## Set problem
In the article about helping a child cope with grief, what does the publication from a hospice in Minnesota say children need to be told?

## Supplied text
Help Your Child Cope With Grief
IN A busy bookstore, an exasperated mother cried out to a salesperson: “You have a store full of books but nothing to help my child!” The mother was seeking guidance to help her young son cope with the sudden death of a close family member.
This mother’s concern was valid. How distressing it is for a young child to face the reality of death! Children thrive under the care of their family, yet death can take away a loved one with whom a child has formed a close bond. As a parent, how can you help your child when such a loss is imminent or has already occurred?
Of course, faced with the loss of a loved one, you may be struggling to cope with your own emotions; you may feel anguished and preoccupied. However, you must not forget that your child needs your support. “Children overhear bits and pieces of conversations, and, when left to their own devices, frequently distort or misinterpret information,” notes a publication distributed by a hospice in Minnesota, U.S.A. It further states: “Children need to be told the facts.” So it may be wise to explain the facts to your children, according to their level of understanding. This is challenging, since children may differ greatly in their ability to comprehend what is happening.—1 Corinthians 13:11.

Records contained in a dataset

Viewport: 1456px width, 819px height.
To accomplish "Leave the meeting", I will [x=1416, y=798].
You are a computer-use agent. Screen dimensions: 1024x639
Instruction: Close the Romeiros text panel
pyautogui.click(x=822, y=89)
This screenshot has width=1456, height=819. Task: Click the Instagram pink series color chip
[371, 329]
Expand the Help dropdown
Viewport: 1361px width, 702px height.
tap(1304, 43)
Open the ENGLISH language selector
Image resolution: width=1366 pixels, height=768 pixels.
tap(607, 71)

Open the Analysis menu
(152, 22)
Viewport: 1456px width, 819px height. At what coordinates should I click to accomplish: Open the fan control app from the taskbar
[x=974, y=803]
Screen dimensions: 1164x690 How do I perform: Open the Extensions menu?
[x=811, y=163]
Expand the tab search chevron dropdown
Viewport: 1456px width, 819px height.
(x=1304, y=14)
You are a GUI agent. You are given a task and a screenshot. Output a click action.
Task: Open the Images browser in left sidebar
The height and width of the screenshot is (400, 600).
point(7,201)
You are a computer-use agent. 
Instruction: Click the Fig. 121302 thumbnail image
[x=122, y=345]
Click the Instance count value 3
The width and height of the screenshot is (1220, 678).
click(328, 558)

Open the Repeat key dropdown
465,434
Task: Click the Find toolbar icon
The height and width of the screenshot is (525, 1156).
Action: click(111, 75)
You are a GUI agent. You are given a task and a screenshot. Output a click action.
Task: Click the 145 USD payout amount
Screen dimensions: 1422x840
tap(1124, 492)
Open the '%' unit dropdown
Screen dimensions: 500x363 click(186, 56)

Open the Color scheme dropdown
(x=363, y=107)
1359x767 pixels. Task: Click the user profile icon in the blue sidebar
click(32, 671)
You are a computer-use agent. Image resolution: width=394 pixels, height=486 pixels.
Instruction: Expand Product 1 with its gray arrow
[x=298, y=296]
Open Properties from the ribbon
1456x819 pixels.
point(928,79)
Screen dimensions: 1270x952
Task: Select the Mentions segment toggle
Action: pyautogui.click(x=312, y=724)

## Output of the task
Children need to be told the facts.